28th Feb 2020 16:57
NOT FOR RELEASE, PUBLICATION OR DISTRIBUTION IN WHOLE OR IN PART, DIRECTLY OR INDIRECTLY, IN, INTO OR FROM ANY JURISDICTION WHERE TO DO SO WOULD CONSTITUTE A VIOLATION OF THE RELEVANT LAWS OR REGULATIONS OF THAT JURISDICTION
THIS IS AN ANNOUNCEMENT FALLING UNDER RULE 2.8 OF THE UK CITY CODE ON TAKEOVERS AND MERGERS
THIS ANNOUNCEMENT CONTAINS INSIDE INFORMATION
FOR IMMEDIATE RELEASE
28 February 2020
Statement by Yesod Bio-Sciences Limited ("Yesod") regarding Redx Pharma Plc ("Redx")
Further to the announcement made by Redx on 14 February 2020 in which Redx announced that it was in discussions with a consortium of potential investors (the "Bidder") in relation to a possible cash offer to be made by the Bidder for the entire issued, and to be issued, share capital of Redx and that Redx had consented to an extension of the relevant deadline under Rule 2.6(a) of the UK City Code on Takeovers and Mergers (the "Code"), the Bidder, through its specially incorporated bid vehicle, Yesod, today confirms that it does not intend to make an offer for the entire issued and to be issued share capital of Redx pursuant to Rule 2.7 of the Code.
Under Note 2 on Rule 2.8 of the Code, the Bidder and/or Yesod and any person acting in concert with the Bidder and/or Yesod, reserves the right to set aside the restrictions in Rule 2.8 in the following circumstances: (i) with the agreement of the board of Redx; (ii) if a third party announces a firm intention to make an offer for Redx; (iii) if Redx announces a "whitewash" proposal (see Note 1 of the Notes on Dispensations from Rule 9) or a reverse takeover (as defined in the Code); and (iv) if the Panel on Takeovers and Mergers determines there has been a material change of circumstances.
Additional Information
This announcement is not intended to, and does not, constitute or form part of any offer, invitation or the solicitation of an offer to purchase, otherwise acquire, subscribe for, sell or otherwise dispose of, any securities, or the solicitation of any vote or approval in any jurisdiction, pursuant to this announcement or otherwise.
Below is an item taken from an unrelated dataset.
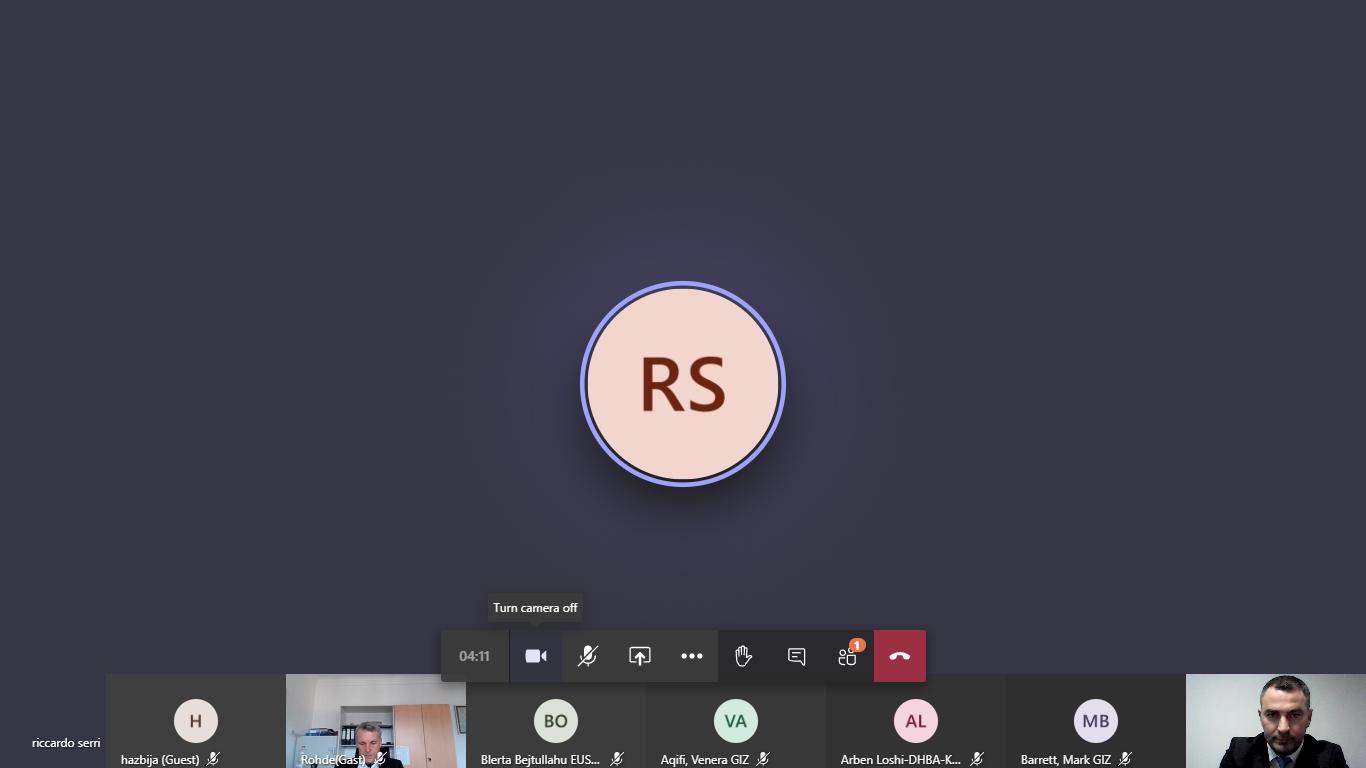Click muted mic icon beside Barrett, Mark GIZ
The image size is (1366, 768).
point(1125,760)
Any offer, if made, will be made solely by certain offer documentation which will contain the full terms and conditions of any offer, including details of how it may be accepted.
The distribution of this announcement in jurisdictions other than the United Kingdom and the availability of any offer to shareholders of Redx who are not resident in the United Kingdom may be affected by the laws of relevant jurisdictions. Therefore any persons who are subject to the laws of any jurisdiction other than the United Kingdom or shareholders of Redx who are not resident in the United Kingdom will need to inform themselves about, and observe, any applicable requirements.